I have found that for any sound patterns, if you want it to look picture perfect, you have to be plugged into the 3.5mm jack. Using the mic is fine for patterns that are augmented by sound, but you’ll see a delay if you’re wanting precise effects.
I’m using it with the jack, it works perfectly. To be fair even with the microphone it’s sync enough, the delay is barely noticeable.
But when I start to run over 500 led, the FPS can’t catch up with it and I observe a massive delay, whatever the pattern I use (I use mostly the stock ones for this). That’s why I want also to be able to run my LED in a smooth way.
Hopefully the modified drivers will prove enough, else I’ll have to go for the output expander (even though I don’t understand how it’s able to handle 66,000 led considering the 33,000 looks like a strip limitation (800kb/s).
Just to clarify, the current spec is 5000 LEDs max without an output expander, and 51,200 LEDs max using one controller with 8 output expanders having exactly 800 WS281X LEDs on each of the 8 outputs on an expander.
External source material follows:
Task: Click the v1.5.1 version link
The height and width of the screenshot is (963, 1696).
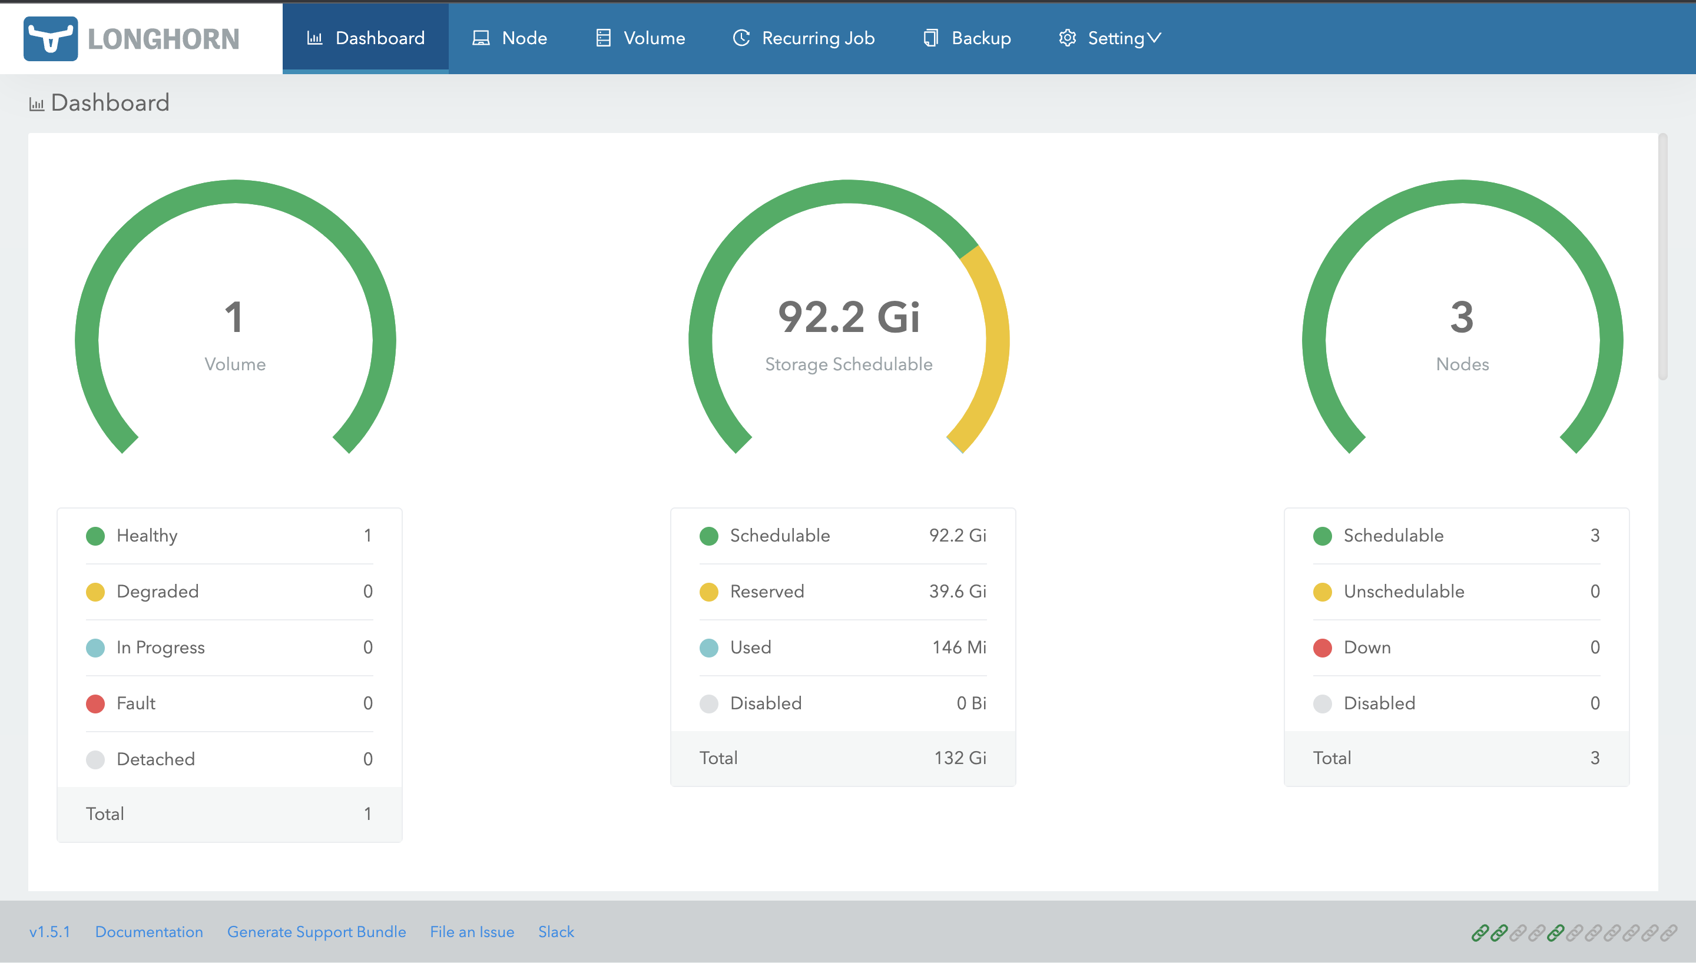Action: click(x=50, y=932)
A single Pixelblaze can have up to 8 output expanders in parallel on a single output bus from a controller. With the WS281X protocol speed problems subdivided by these 64 output channels, you would expect to see the controller calculating 48 Kpixels / second, which comes out to 48,000 / 51,200 = .9 frames per second.
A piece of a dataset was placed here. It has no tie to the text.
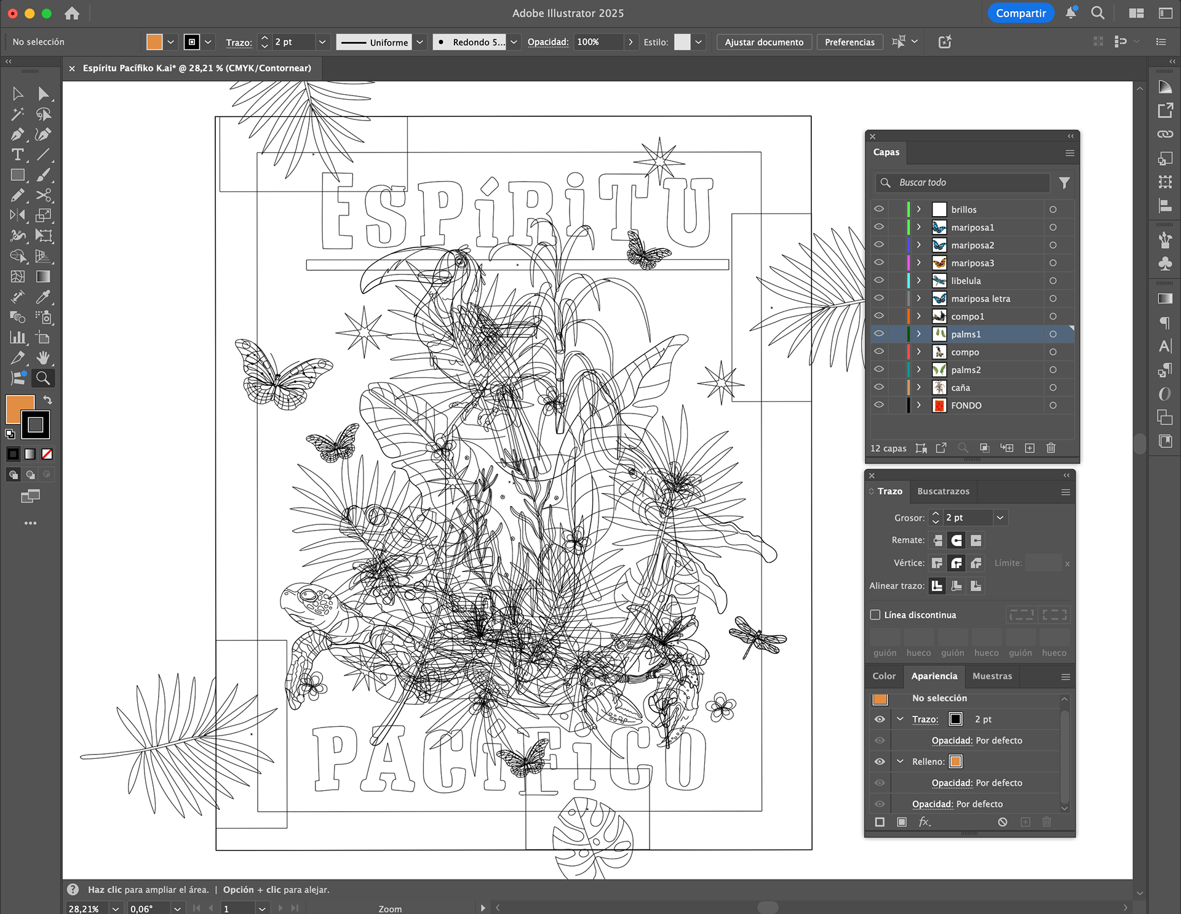
Task: Switch to the Muestras tab
Action: point(992,676)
The use case for something in the 1 FPS range like this is not animations. Imagine ambient lighting that changes colors extremely slowly, or reacts to ambient light, or is programmed for time-of-day on/off. Most of James Turell’s pieces that change color do so very slowly, and this could be used for something like that.
Another factor that hasn’t been mentioned so far is that many people are using SK9822s (APA102 protocol) LEDs. They’re significantly faster. While WS281X protocol pixels are limited to 800KHz, which comes out to 33k pixels per second max as mentioned above, the SK9822s can typically run 2MHz - 12MHz, with the max usable pixel transmission clock speed depending on the physical length and number of pixels. With an output expander, 3500 SK9822 LEDs spread across the 7 channels of an output expander would certainly be able to run at a very high protocol clock speed, and thus the 48 Kpixel / controller is the speed constraint you’d hit before the serial protocol is the limiting factor. In that case I’d expect about 48,000 / 3500 = 13 FPS.
In fact, I tried setting that up on a real controller and that’s exactly what I got (13.1 FPS for “Fast Pulse”, 10.3 FPS for “color twinkle bounce”, 12.2 FPS for “sound - rays”, 7.6 FPS for “matrix 2D honeycomb”).
The recent wireless sync features are the best way for people to get above the typical overall 48 KPixel/sec rendering speed. By subdividing the rendering load between multiple controllers, you can scale up and see better frame rates on large installs. In my last example, dividing the 3500 pixels between three controllers that are in sync mode, I’d expect around 3X the FPS for each of those measured.